MAPMECHANICS has also been able to help with more unusual requirements. “Truckstops is programmed to take advantage of ferry crossings,” says Bill Brennan, “but this might not always be appropriate.” He singles out the ferry crossing between the north-eastern tip of Long Island, where the company’s headquarters are located, and New London on the mainland. “The ferry has very limited capacity, and is not appropriate to our operations.”


MAPMECHANICS has therefore set up a configuration file that creates a “no-ferry” version of the system. “To their credit, the Mapmechanics people came up with a solution quickly as soon as we raised the issue,” Bill Brennan says. Similarly the solution prevents TRUCKSTOPS from using the ferry that crosses Delaware Bay between Cape May, New Jersey and Lewes, Delaware.
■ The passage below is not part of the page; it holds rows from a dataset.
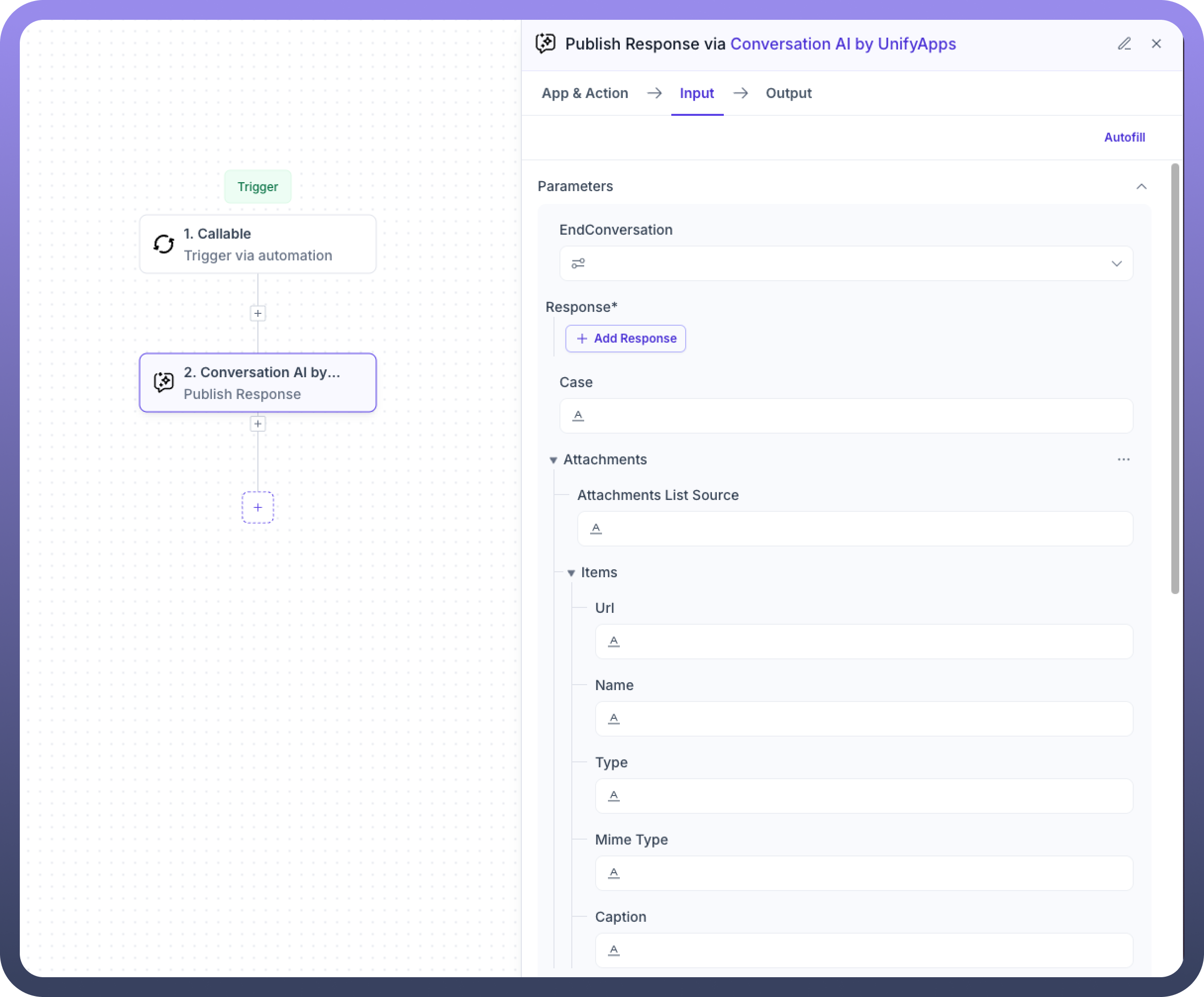
Task: Click text-type icon in Case field
Action: pos(578,416)
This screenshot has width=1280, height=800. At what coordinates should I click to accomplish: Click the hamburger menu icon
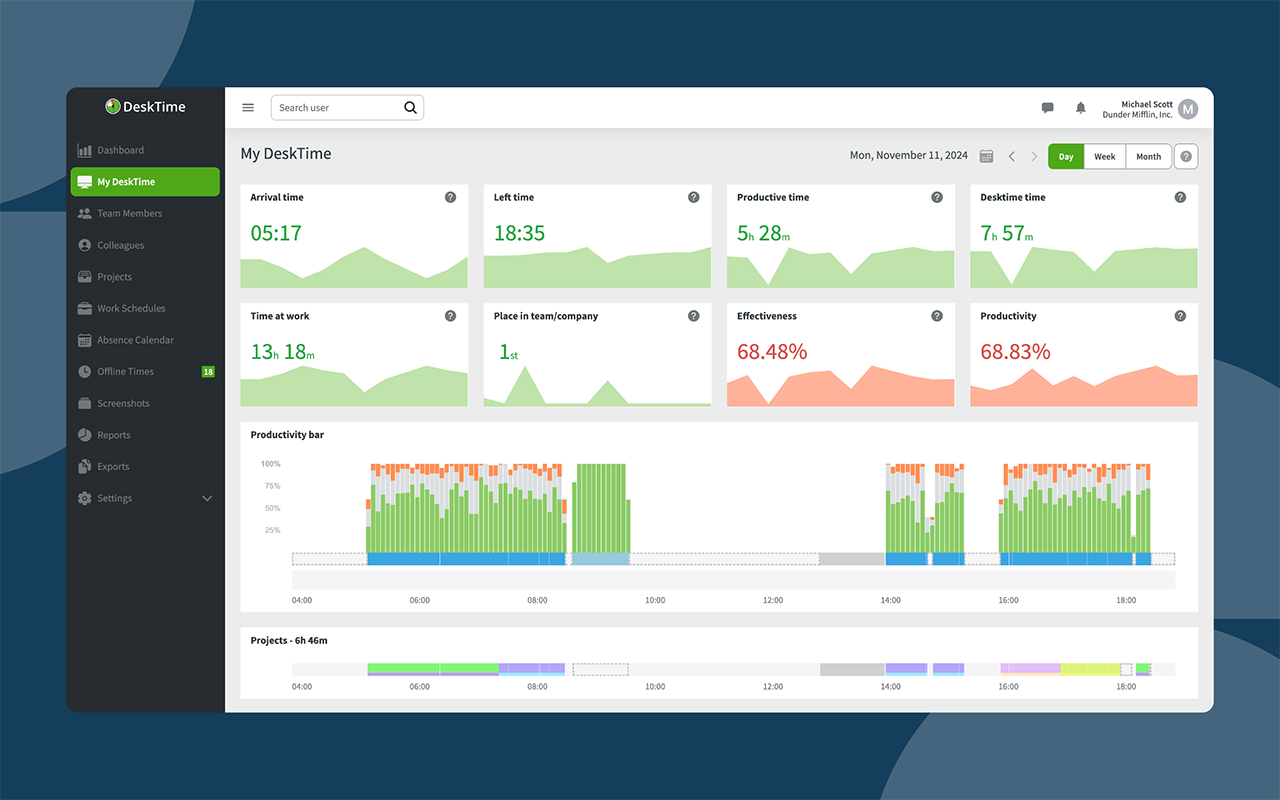pos(248,108)
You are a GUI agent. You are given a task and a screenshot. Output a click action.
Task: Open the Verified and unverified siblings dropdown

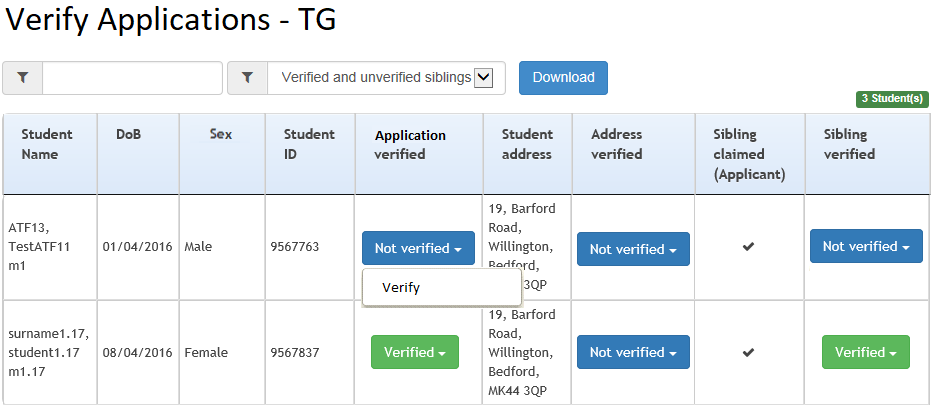pos(386,78)
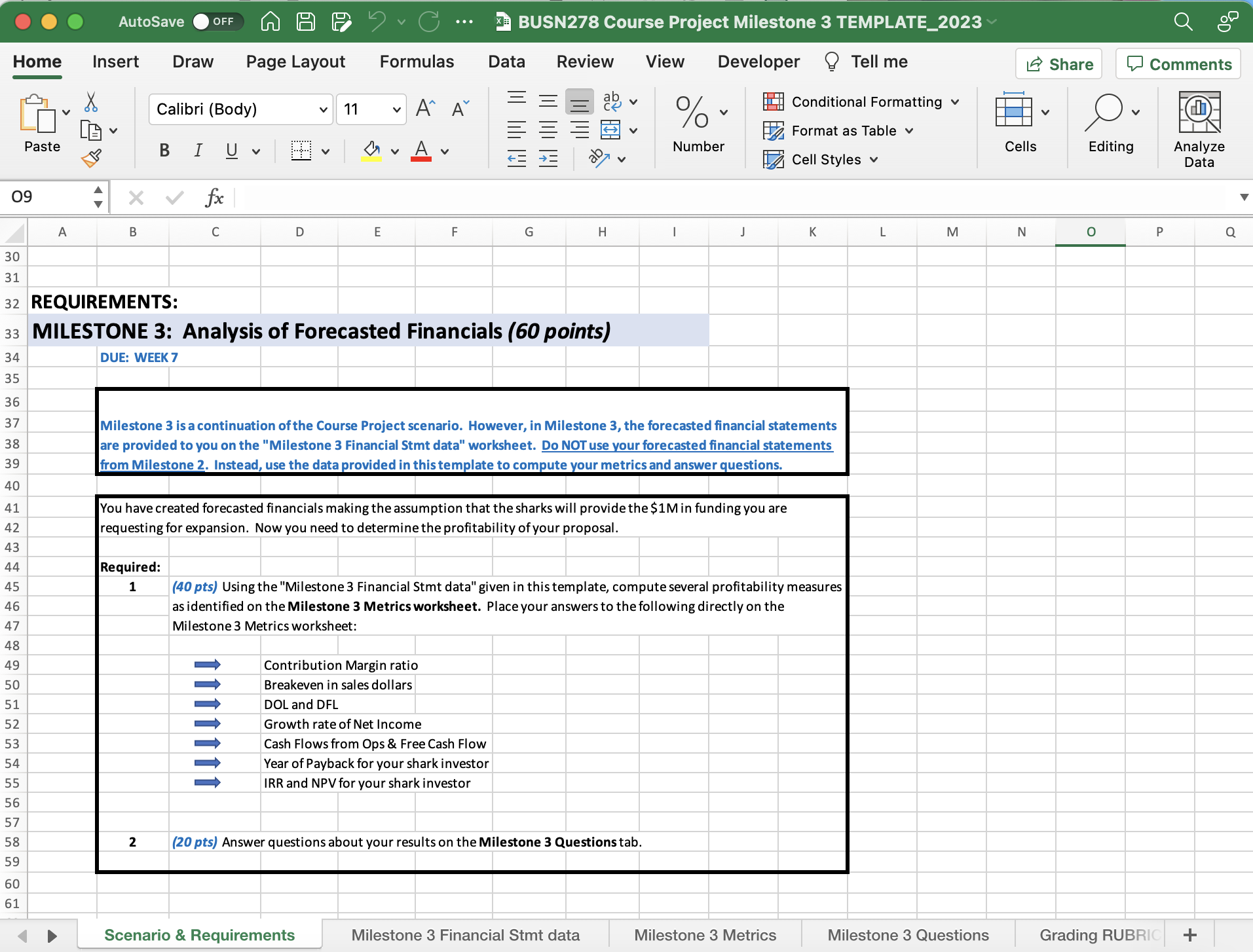1253x952 pixels.
Task: Apply the yellow fill color swatch
Action: [x=371, y=151]
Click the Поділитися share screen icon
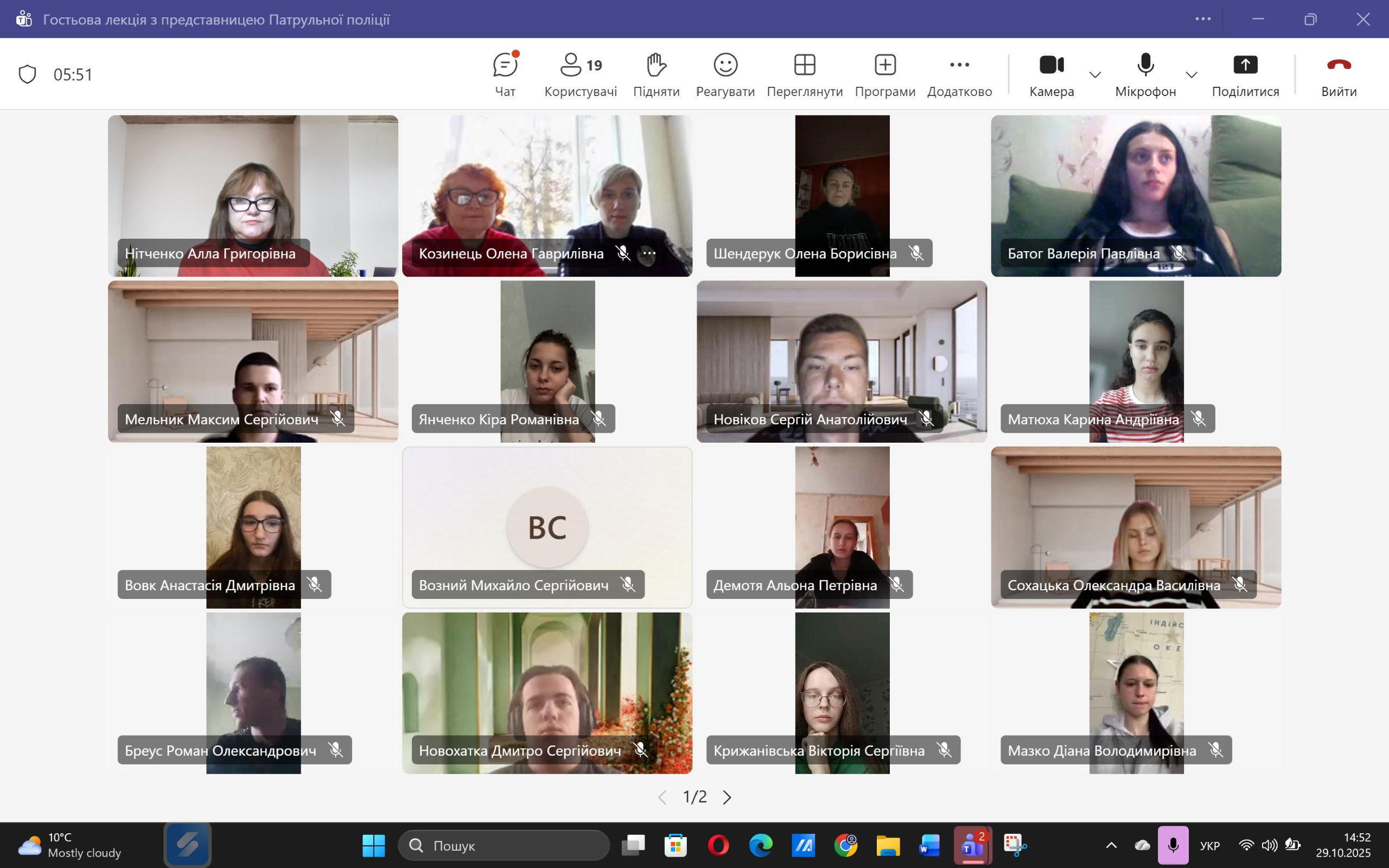 (1245, 66)
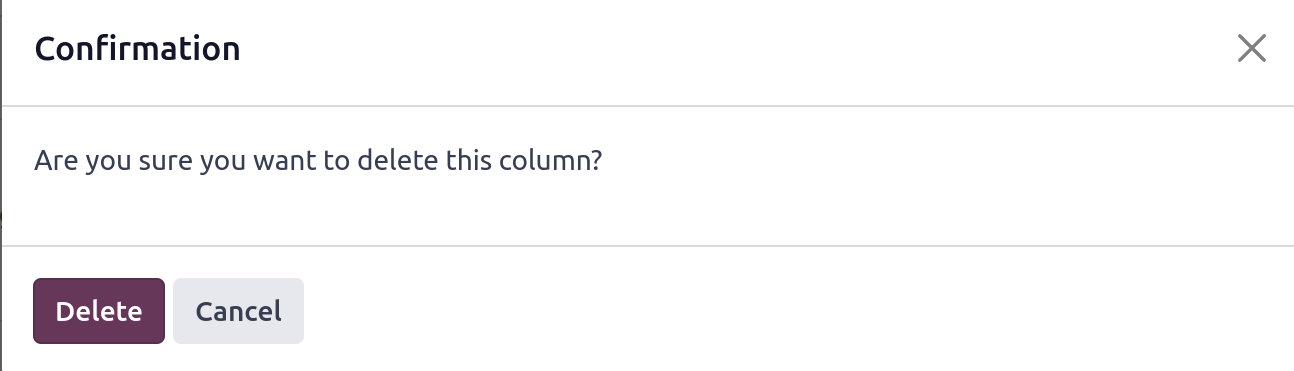Confirm column deletion with the Delete button
The image size is (1294, 371).
[98, 311]
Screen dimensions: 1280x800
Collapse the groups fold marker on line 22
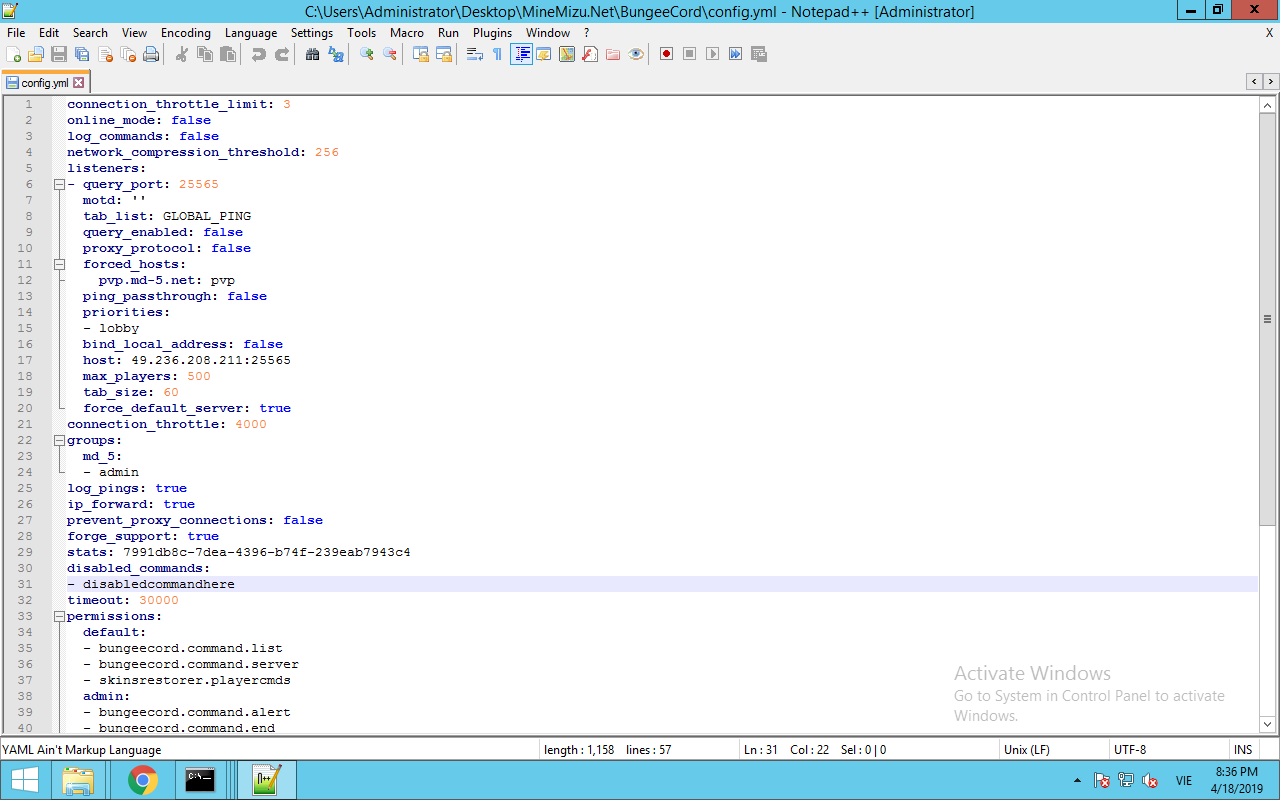pos(59,440)
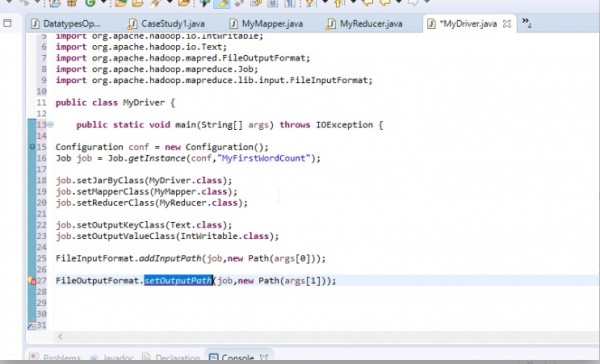
Task: Click the restore view icon left of tabs
Action: [x=7, y=23]
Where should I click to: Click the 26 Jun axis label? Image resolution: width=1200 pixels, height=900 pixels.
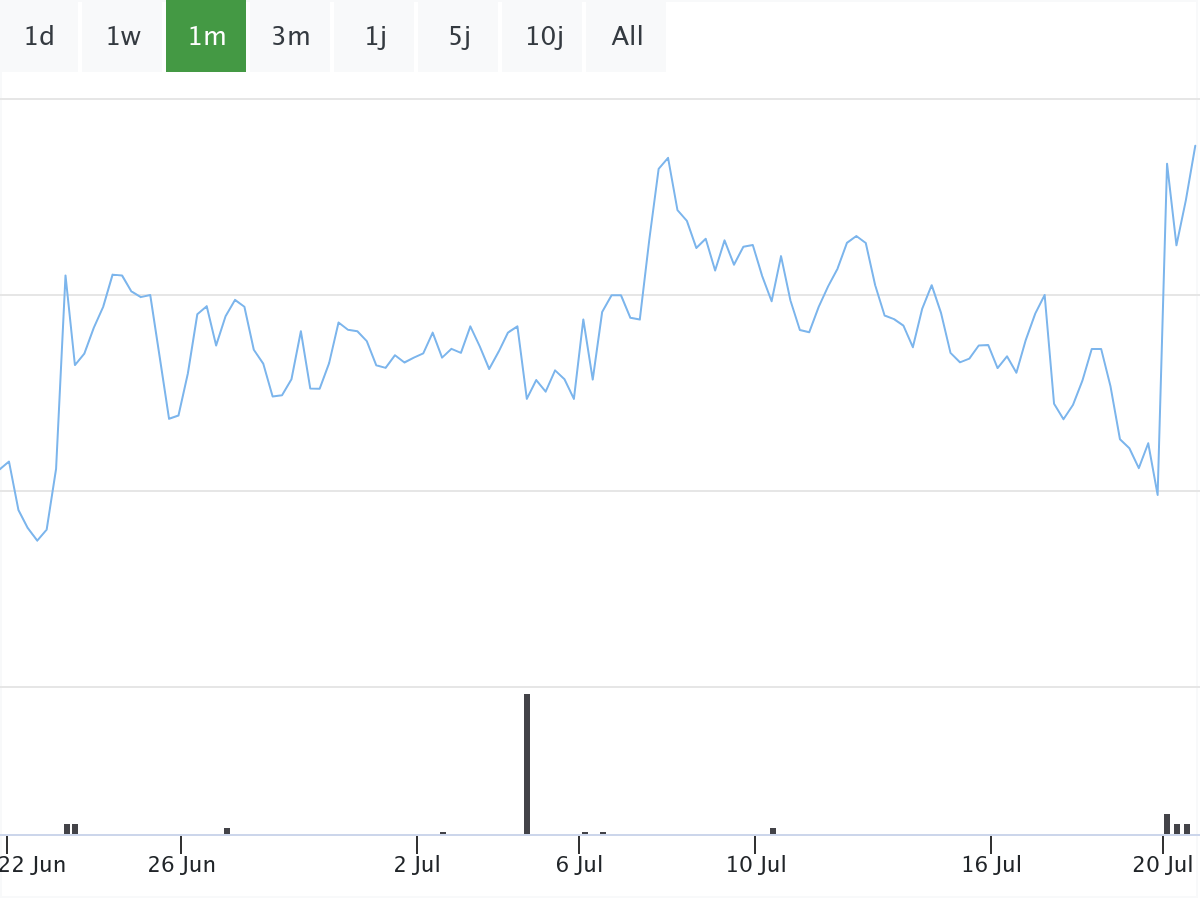[x=181, y=865]
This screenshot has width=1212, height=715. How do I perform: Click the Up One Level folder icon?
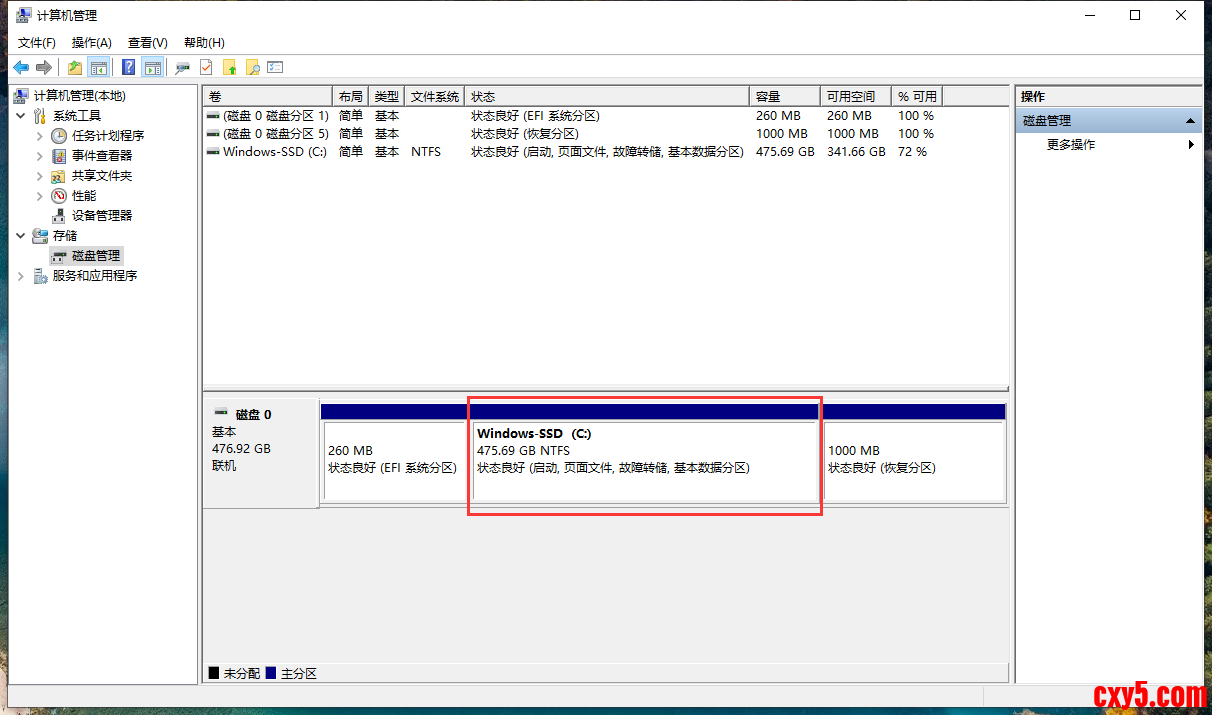tap(75, 68)
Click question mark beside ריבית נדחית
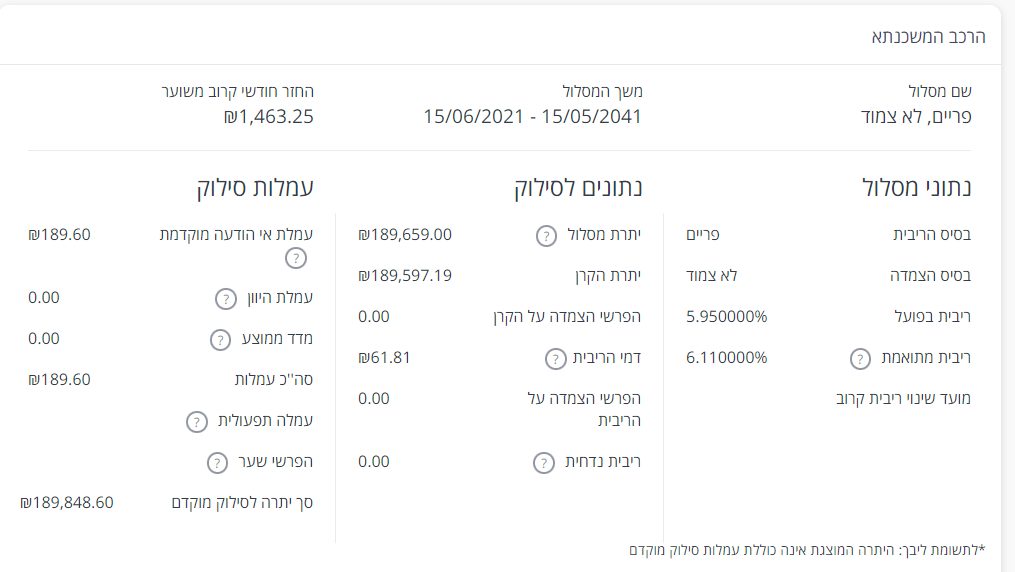1015x572 pixels. (x=543, y=462)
Having made TRUCKSTOPS an integral feature of its Home Depot operation, Kurt Weiss is steadily introducing it on operations for other major retailers. “For the time being we are scheduling our work for each individual customer separately,” says Bill Brennan, “but our longer-term plan is to take a bigger snapshot of our whole business, and schedule deliveries for more than one customer on the same vehicles where it there is spare capacity and it makes economic sense.”


He adds: “So long as we continue to differentiate carefully between the requirements of each customer, the economies will bring benefits all round.”


Mary Short, MAPMECHANICS’ founder and director, comments: “Growers are finding the flexibility of Truckstops especially useful in their industy. It can schedule rapidly changing deliveries quickly and economically.”